France relance tombe donc comme une aubaine. D’autant que pour Laurent Buchaillat, secrétaire général pour les affaires régionales à la préfecture de région, il y a urgence : «On voit que les aléas climatiques se succèdent à un rythme plus soutenu. Or, l’étalement urbain, c’est aussi l’artificialisation des sols, donc plus d’inondations. Cela a aussi des effets négatifs en termes de développement durable, de biodiversité et pas que... Quand on installe des logements plus loin du centre-ville, on génère des déplacements par exemple.»

Les Grands Moulins de Paris à Marquette, sont un bel exemple de reconquête de friche industrielle : des centaines de logements et de cellules commerciales, sans artificialiser le moindre centimètre carré de terre. (© Histoires et Patrimoines)


Le ministre table sur 6% de croissance

Deux dispositifs ont émergé. «On a financé 54 projets pour 35,5 millions d’euros de subventions», détaille le monsieur friche de la Préfecture. Ainsi, 3 300 logements, 165 000 m² de surface économique et 250 000 m² d’équipements publics ont vu le jour. «On vient de relancer un deuxième appel à projets pour 27 millions de subventions. Au total, on aura opéré plus de 62 millions d’euros.» L’autre dispositif est porté par l’Agence de la transition écologique, l'Ademe. Là, ce sont quatre projets qui ont été financés pour 1,4 million d’euros de subventions.

Laurent Buchaillat, secrétaire général pour les affaires régionales à la préfecture de région, défend une réduction drastique de l'artificialisation des sols. © Aletheia Press/B. Dequevauviller

L’intérêt de ces dispositifs est de rendre viable des projets qui n’auraient pas vu le jour sans un «petit» coup de pouce. «Quand il y a une logique de dépollution, de déconstruction et plus de contraintes dans la construction, ça complique les choses, détaille Laurent Buchaillat. Parfois, il est moins coûteux d’aller construire ailleurs. C’est pourquoi ce dispositif est centré sur le traitement des sites pollués, ce qui change l’équilibre économique d’un projet.»

Et du côté de l’Etat, on veut aller vite. «L’idée est de financer des projets qui verront le jour très vite et non pas dans cinq ans. L’objectif de la relance est de donner de l’activité. Or ces subventions vont générer beaucoup de travaux…» Car il y a un effet levier, quand on sait que ces subventions ne représentent qu’un faible pourcentage des montants investis pour réaliser ces projets. Du coup, on comprend mieux pourquoi Bruno Le Maire, le ministre des Finances, table désormais sur une croissance à 6%. Du jamais-vu depuis la disparition des mines et de l’industrie textile, il y a 40 ans.
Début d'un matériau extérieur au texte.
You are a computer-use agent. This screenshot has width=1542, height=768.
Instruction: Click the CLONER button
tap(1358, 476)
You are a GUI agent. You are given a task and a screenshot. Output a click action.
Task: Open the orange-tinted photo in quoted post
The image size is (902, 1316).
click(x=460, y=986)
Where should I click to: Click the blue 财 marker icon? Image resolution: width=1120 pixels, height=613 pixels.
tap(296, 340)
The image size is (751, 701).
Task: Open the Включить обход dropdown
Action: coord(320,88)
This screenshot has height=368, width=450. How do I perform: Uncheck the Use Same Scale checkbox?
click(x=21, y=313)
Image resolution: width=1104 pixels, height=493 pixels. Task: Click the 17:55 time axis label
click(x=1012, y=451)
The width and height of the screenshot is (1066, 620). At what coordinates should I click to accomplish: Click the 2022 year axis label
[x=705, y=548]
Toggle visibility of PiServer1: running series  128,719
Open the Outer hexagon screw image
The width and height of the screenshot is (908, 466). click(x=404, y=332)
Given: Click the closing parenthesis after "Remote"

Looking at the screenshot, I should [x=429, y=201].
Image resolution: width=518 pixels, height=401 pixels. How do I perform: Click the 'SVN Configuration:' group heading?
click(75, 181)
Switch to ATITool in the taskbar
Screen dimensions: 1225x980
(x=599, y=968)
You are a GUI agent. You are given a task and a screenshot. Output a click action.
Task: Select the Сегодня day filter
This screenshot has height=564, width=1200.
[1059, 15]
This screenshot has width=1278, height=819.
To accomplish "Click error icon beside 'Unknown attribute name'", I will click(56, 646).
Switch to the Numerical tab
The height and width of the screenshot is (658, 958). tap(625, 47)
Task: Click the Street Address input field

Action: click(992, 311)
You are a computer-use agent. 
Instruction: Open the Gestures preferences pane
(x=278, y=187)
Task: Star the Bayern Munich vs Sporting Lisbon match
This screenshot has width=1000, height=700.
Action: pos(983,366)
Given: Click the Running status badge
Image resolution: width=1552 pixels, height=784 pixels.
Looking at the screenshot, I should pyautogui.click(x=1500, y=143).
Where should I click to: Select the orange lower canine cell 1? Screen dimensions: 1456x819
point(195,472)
L’économie française serait-elle en train de renaître en partie de ses cendres ?

Mon projet : éligible ou non ?

Pour les appels à projets régionaux, sont éligibles les projets d’aménagement de friches dont le bilan économique est déficitaire, malgré l’optimisation de tous les autres leviers. Afin d’être éligibles, les projets devront aussi être suffisamment matures pour permettre un engagement des crédits du fonds d’ici fin 2022. Devront donc être connus la maîtrise d’ouvrage, les conditions de maîtrise du foncier, la programmation urbaine de l’aménagement ou le projet de revitalisation économique, le bilan économique de l’opération d’équilibre financier. En revanche, ne sont pas éligibles au fonds les opérations de simple mise en conformité à une obligation réglementaire, ni les opérations de simple démolition, dépollution, portage ou renaturation lorsqu’elles ne s’intègrent pas dans un projet d’aménagement avec production ou réhabilitation de surfaces de logements, de surfaces économiques ou d’équipements publics.